On this record, the Town seeks summary judgment on all three of Kelly’s
remaining claims.2 The motion has been fully briefed and orally argued.
II.
A. Summary Judgment Standard.
Summary judgment is warranted “if the movant shows that there is no
genuine dispute as to any material fact and the movant is entitled to judgment as a
matter of law.” Fed. R. Civ. P. 56(a). A fact is material if its existence or nonexistence could result in a different jury verdict. JKC Holding Co. v. Wash. Sports
Ventures, Inc., 264 F.3d 459, 465 (4th Cir. 2001). When ruling on a summary
judgment motion, the court should consider the parties’ pleadings, depositions,
answers to interrogatories, admissions on file, and affidavits. Celotex Corp. v.
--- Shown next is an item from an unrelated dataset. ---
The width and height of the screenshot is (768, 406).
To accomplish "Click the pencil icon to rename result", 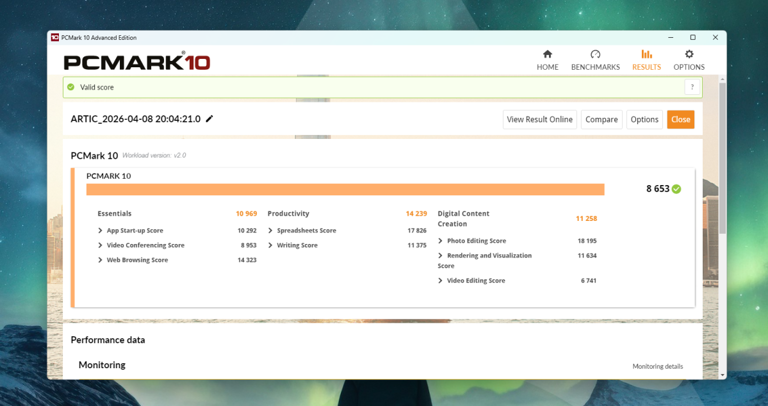I will (x=210, y=119).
Catrett ex rel. Catrett, 477 U.S. 317, 322 (1986). “[T]he nonmoving party must
rely on more than conclusory allegations, mere speculation, the building of one
inference upon another, or the mere existence of a scintilla of evidence.” Johnson
v. United Parcel Serv., Inc., 839 F. App’x 781, 783 (4th Cir. 2021) (unpublished)
2
Other claims contained in the Amended Complaint, Count I (ADA
Discrimination) and Count IV (ADA Interference), were previously rejected by the court,
leaving only Count II (ADA Retaliation), Count III (ADA Accommodation), and Count
V (Breach of Contract). Kelly v. Town of Abingdon, No. 1:19CV00032, 2020 WL
2553614, at *8 (W.D. Va. May 20, 2020).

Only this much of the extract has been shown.